- Opening Delimiter -

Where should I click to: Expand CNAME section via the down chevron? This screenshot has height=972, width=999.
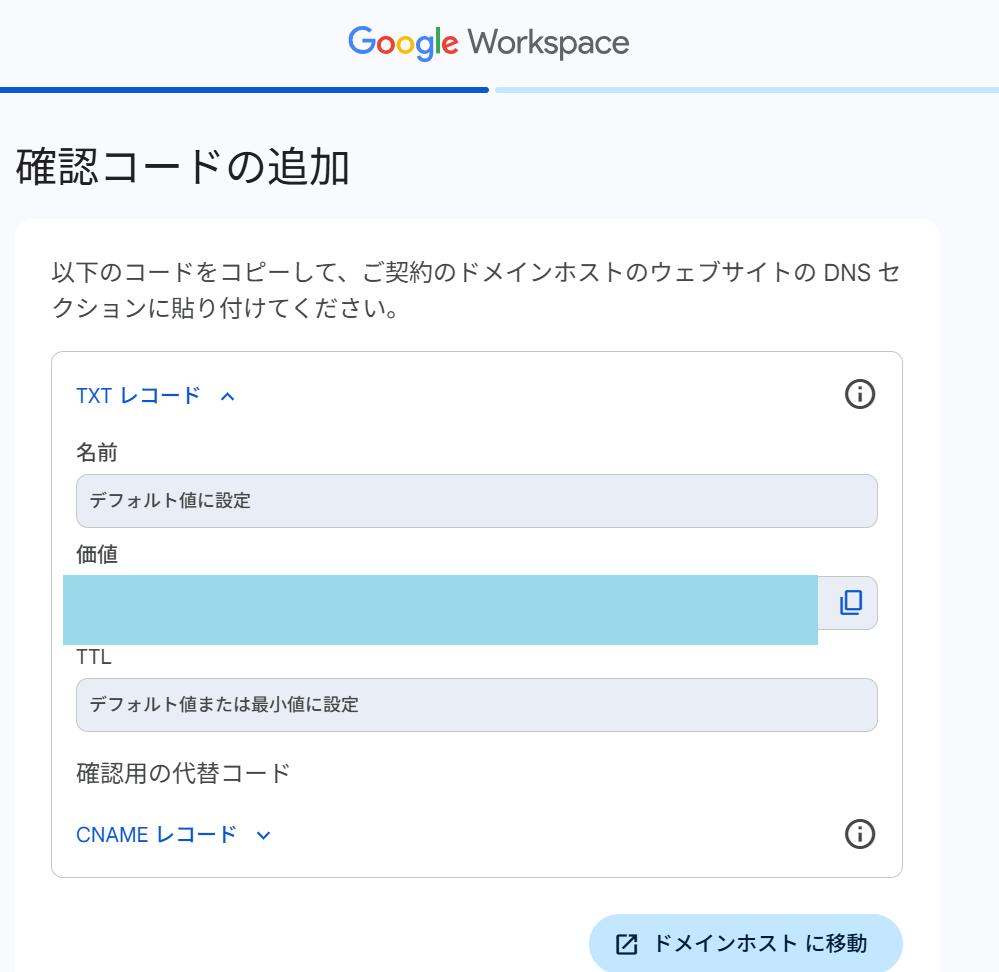pos(264,835)
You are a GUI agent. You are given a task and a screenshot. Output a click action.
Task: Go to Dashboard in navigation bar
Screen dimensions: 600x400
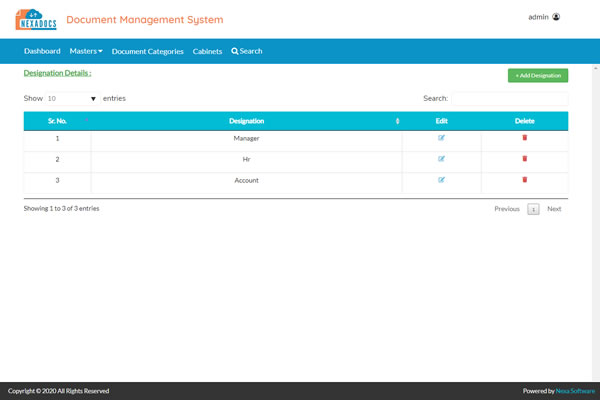(x=42, y=51)
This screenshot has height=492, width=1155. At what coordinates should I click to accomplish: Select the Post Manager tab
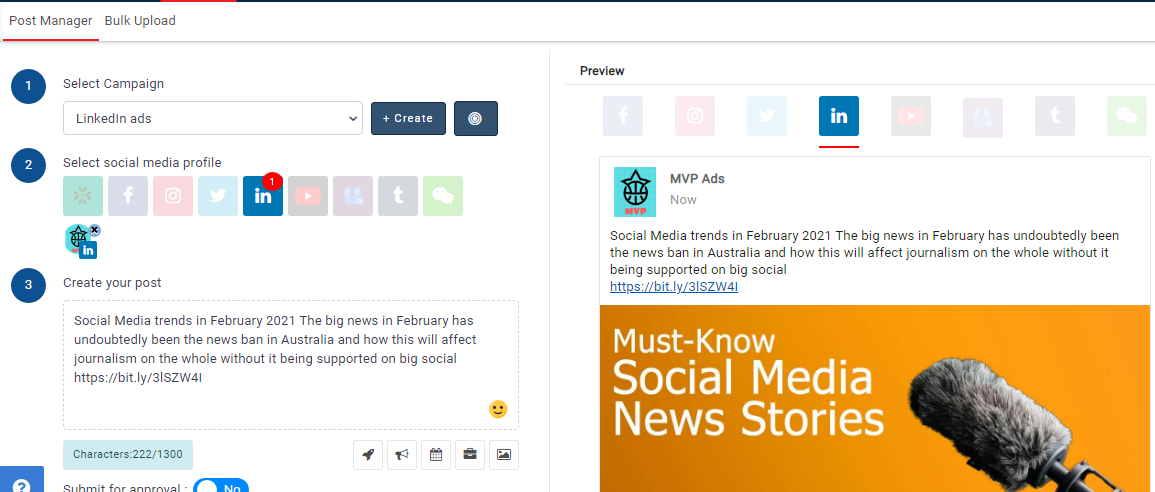tap(51, 21)
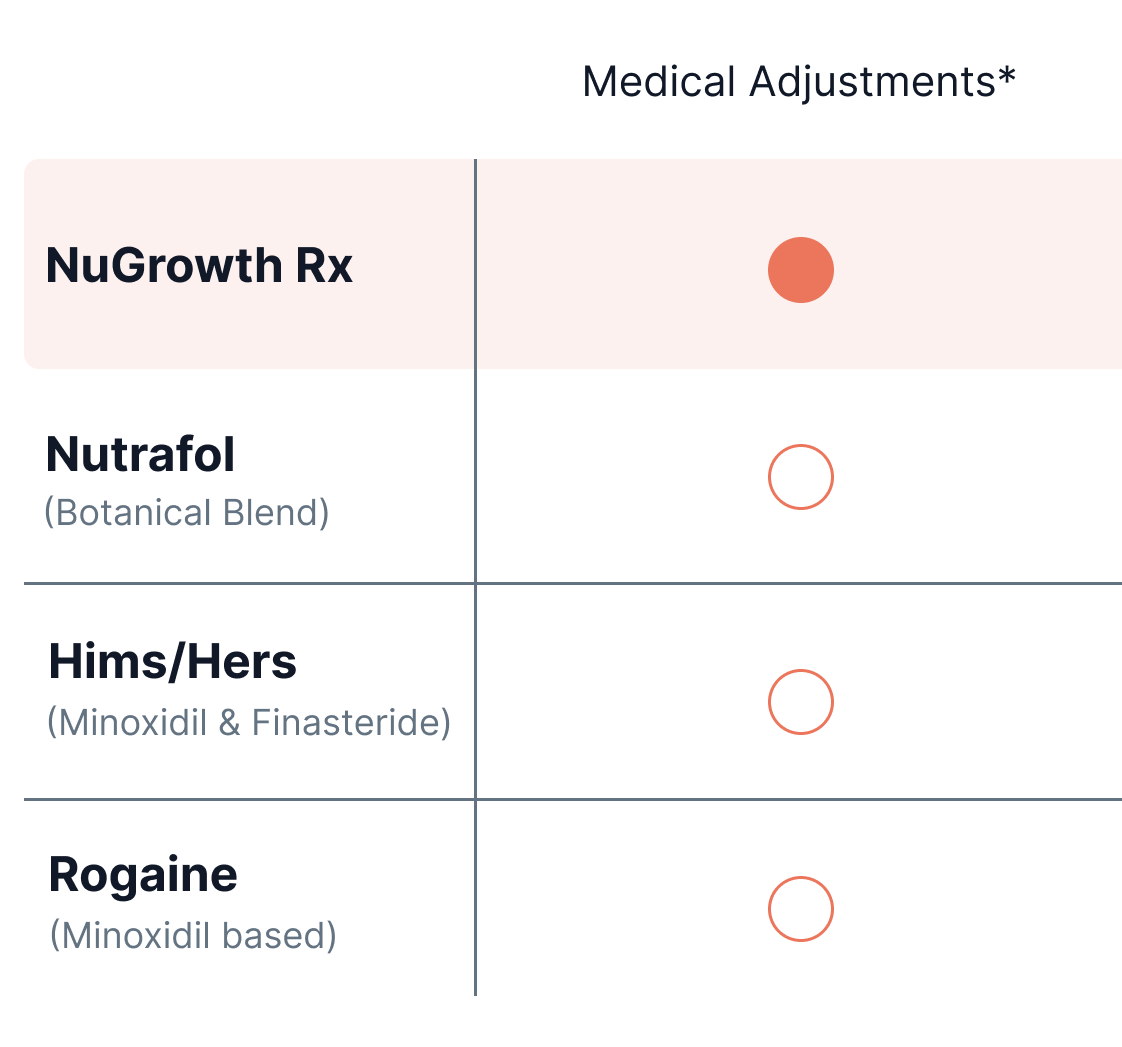Screen dimensions: 1122x1047
Task: Click the word Finasteride in Hims/Hers subtitle
Action: [351, 722]
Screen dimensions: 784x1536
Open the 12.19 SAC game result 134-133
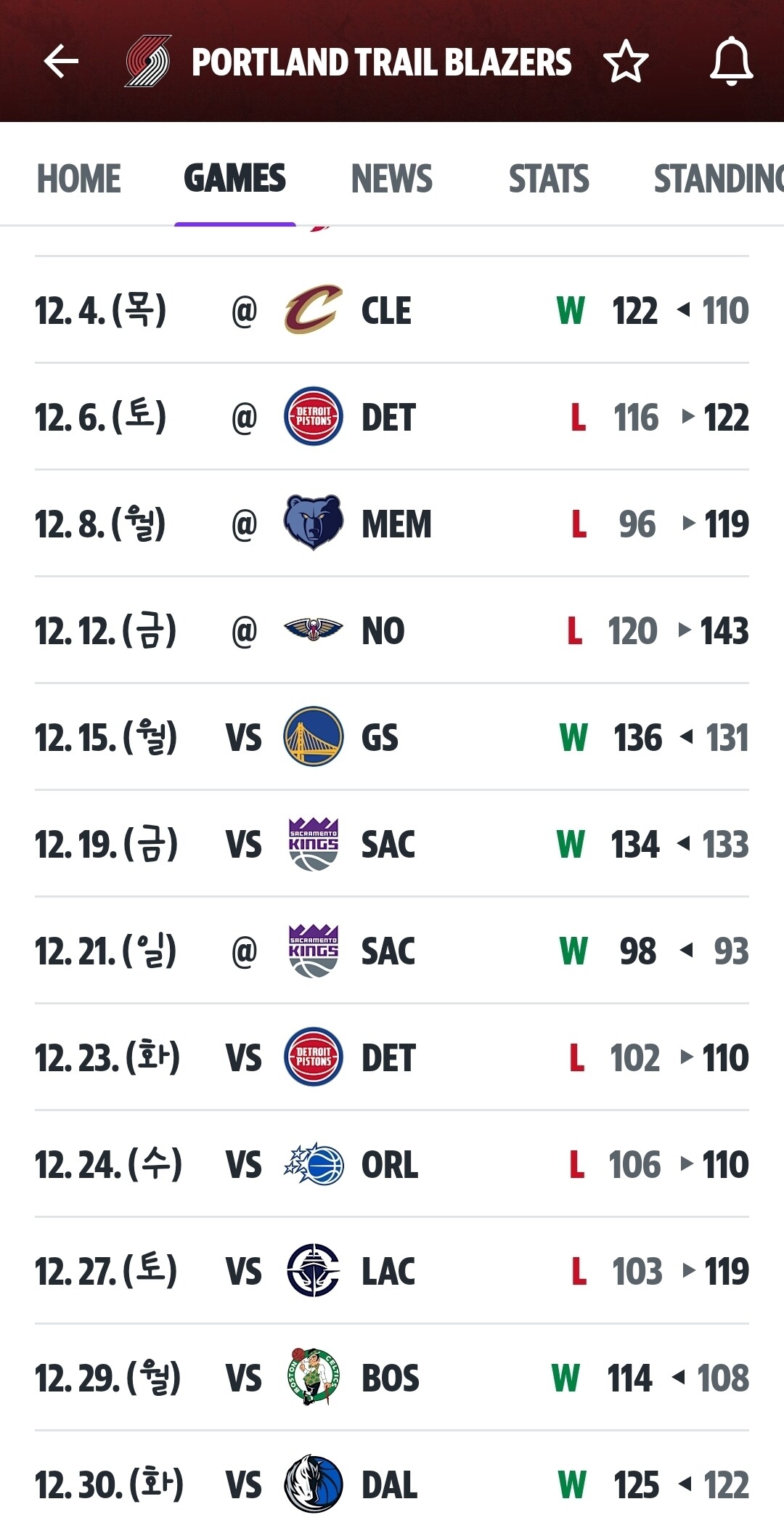pos(679,844)
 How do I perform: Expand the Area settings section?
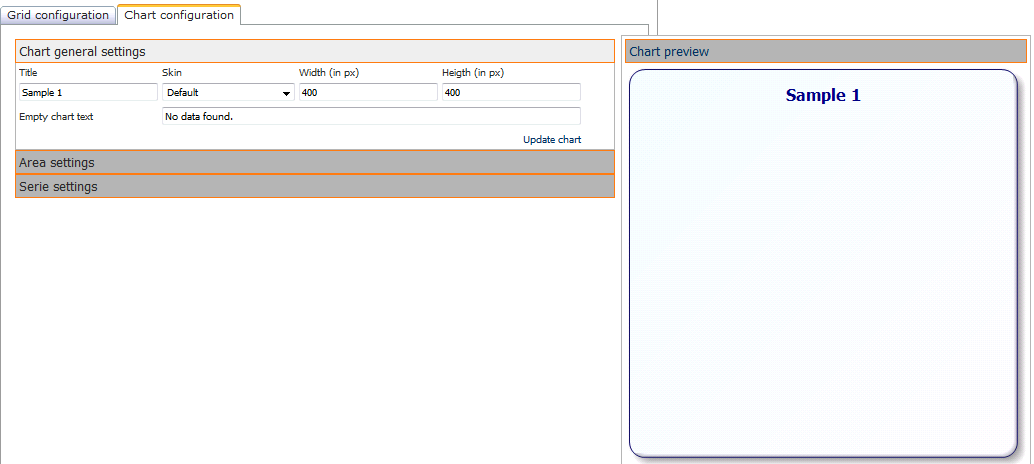click(314, 162)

- Closing Delimiter -

When copying the entries above, keep each word as it is and exclude any image.

**Result:**
Where should I click to: Expand CNAME section via the down chevron? This screenshot has height=972, width=999.
pos(264,835)
You are a GUI agent. You are given a task and a screenshot. Output a click action.
Task: Go to Dashboard in navigation bar
Screen dimensions: 600x400
(x=42, y=51)
This screenshot has height=492, width=1155. At what coordinates should I click to accomplish: Select the Post Manager tab
tap(51, 21)
Screen dimensions: 1122x1047
Task: Click the word Finasteride in Hims/Hers subtitle
Action: [351, 722]
Screen dimensions: 784x1536
Open the 12.19 SAC game result 134-133
pos(679,844)
 How do I perform: Expand the Area settings section?
click(314, 162)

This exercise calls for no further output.